Dataset excerpts
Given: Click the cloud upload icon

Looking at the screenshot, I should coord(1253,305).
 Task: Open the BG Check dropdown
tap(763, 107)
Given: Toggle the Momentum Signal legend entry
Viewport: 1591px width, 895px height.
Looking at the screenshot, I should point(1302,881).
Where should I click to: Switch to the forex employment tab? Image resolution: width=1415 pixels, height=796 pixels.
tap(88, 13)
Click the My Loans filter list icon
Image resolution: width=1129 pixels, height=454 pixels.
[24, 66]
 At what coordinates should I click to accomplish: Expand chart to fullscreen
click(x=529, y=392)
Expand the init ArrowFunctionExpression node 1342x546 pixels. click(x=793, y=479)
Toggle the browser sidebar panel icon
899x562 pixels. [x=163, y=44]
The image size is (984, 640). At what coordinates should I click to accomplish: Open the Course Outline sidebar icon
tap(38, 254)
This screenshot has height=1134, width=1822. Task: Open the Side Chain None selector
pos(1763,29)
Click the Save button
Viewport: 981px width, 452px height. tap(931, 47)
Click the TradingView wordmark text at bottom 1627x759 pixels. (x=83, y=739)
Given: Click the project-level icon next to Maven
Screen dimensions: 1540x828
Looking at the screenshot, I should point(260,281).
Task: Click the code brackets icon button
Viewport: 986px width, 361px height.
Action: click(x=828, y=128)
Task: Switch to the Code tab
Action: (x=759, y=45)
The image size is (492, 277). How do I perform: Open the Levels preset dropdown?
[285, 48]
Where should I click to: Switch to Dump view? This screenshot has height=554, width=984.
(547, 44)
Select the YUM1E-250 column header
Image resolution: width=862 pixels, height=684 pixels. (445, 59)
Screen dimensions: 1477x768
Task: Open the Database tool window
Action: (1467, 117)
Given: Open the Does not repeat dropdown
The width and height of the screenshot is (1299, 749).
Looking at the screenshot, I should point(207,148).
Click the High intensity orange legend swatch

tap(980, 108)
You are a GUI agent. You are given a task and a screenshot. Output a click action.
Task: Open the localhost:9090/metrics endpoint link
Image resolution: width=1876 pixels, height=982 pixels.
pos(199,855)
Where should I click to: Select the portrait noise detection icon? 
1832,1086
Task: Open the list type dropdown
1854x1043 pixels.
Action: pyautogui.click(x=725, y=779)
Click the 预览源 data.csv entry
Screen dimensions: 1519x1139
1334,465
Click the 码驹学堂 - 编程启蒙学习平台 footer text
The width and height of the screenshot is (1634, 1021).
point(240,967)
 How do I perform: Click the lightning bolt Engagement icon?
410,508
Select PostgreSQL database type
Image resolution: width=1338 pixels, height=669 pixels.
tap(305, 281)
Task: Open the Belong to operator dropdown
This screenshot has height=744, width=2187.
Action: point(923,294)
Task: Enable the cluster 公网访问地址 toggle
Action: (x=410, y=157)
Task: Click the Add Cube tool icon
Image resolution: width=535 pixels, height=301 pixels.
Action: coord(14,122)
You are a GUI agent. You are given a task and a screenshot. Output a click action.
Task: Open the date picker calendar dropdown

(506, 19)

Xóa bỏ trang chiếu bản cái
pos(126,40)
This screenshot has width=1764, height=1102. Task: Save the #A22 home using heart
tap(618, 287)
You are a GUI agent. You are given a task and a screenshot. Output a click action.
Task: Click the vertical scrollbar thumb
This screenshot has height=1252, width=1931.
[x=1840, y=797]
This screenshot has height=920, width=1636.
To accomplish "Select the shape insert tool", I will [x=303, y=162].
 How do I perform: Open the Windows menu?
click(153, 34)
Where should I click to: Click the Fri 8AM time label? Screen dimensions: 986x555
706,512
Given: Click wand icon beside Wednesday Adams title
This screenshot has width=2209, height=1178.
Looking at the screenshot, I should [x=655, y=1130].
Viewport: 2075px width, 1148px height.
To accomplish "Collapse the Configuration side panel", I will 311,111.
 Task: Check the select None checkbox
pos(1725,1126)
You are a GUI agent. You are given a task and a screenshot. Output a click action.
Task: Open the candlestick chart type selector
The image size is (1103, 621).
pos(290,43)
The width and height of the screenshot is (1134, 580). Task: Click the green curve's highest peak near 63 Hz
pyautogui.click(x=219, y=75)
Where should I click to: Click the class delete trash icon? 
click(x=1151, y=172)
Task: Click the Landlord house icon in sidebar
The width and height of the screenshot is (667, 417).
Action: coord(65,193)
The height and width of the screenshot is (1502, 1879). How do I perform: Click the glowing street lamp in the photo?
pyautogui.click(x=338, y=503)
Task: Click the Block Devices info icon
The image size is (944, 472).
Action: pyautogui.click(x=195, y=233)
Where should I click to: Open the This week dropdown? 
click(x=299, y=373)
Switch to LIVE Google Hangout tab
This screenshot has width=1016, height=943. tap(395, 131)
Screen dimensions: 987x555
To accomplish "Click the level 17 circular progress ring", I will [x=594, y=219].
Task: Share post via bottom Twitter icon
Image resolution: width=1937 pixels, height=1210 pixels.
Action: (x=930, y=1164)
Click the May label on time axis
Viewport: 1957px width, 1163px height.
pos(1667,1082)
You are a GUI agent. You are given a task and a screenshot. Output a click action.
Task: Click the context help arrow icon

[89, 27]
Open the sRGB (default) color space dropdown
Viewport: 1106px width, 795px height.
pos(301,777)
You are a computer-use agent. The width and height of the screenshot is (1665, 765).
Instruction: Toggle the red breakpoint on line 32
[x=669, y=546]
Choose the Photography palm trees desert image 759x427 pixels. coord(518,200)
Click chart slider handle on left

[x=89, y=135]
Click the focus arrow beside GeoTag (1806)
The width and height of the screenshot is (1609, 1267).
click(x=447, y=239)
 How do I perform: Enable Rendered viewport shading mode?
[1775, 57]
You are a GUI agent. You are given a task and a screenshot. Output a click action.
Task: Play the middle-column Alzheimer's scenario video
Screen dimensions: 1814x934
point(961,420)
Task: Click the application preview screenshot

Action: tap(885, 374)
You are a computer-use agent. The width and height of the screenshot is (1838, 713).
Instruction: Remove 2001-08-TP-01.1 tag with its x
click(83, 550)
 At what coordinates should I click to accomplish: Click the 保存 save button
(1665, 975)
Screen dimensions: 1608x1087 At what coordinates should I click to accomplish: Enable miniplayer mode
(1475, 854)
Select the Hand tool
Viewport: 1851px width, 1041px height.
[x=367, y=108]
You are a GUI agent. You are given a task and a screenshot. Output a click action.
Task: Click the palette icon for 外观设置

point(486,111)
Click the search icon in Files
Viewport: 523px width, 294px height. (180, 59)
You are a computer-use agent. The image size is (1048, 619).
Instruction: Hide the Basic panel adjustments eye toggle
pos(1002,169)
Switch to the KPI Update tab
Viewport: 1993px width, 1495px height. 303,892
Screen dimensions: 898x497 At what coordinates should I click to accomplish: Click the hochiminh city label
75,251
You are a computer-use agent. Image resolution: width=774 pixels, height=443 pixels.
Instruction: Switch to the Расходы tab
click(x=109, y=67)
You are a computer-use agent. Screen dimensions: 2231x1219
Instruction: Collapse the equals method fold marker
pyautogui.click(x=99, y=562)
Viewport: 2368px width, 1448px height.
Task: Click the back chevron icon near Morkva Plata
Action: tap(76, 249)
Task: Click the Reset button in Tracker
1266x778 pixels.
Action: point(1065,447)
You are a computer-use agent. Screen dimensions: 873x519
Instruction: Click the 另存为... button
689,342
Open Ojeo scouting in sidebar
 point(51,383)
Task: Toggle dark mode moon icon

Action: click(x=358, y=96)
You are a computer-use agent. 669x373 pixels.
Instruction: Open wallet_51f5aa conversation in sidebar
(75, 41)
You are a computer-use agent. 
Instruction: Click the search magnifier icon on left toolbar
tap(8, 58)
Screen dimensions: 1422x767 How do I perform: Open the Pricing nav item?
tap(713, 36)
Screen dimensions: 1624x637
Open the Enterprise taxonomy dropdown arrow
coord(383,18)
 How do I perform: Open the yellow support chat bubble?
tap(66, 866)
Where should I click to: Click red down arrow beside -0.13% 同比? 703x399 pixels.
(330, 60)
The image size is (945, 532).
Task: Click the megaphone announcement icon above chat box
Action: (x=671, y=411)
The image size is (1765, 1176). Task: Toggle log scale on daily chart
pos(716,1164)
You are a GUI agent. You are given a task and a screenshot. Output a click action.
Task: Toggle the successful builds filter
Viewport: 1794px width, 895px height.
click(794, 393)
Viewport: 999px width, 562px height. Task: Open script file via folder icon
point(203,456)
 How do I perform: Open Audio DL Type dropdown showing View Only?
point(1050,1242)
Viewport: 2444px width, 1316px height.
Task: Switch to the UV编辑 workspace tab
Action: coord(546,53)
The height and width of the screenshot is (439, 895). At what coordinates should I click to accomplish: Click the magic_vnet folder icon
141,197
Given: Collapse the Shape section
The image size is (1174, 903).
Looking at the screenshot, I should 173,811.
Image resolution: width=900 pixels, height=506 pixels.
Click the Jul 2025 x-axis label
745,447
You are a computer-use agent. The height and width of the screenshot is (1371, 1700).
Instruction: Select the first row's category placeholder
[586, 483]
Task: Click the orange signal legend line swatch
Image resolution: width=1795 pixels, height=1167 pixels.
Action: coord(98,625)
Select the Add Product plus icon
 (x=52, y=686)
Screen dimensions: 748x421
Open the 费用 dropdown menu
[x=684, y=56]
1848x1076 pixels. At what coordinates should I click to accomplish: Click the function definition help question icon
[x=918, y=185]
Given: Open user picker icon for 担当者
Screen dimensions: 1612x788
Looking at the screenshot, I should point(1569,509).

## Work order
Filter the records above, keeping each line that contains the word "computer".

## Exercise output
You are a computer-use agent. The width and height of the screenshot is (1665, 765).
You are a computer-use agent. The width and height of the screenshot is (1838, 713).
You are a computer-use agent. The image size is (1048, 619).
You are a computer-use agent. Image resolution: width=774 pixels, height=443 pixels.
You are a computer-use agent. Screen dimensions: 2231x1219
You are a computer-use agent. Screen dimensions: 873x519
You are a computer-use agent. 669x373 pixels.
You are a computer-use agent. 
You are a computer-use agent. The height and width of the screenshot is (1371, 1700).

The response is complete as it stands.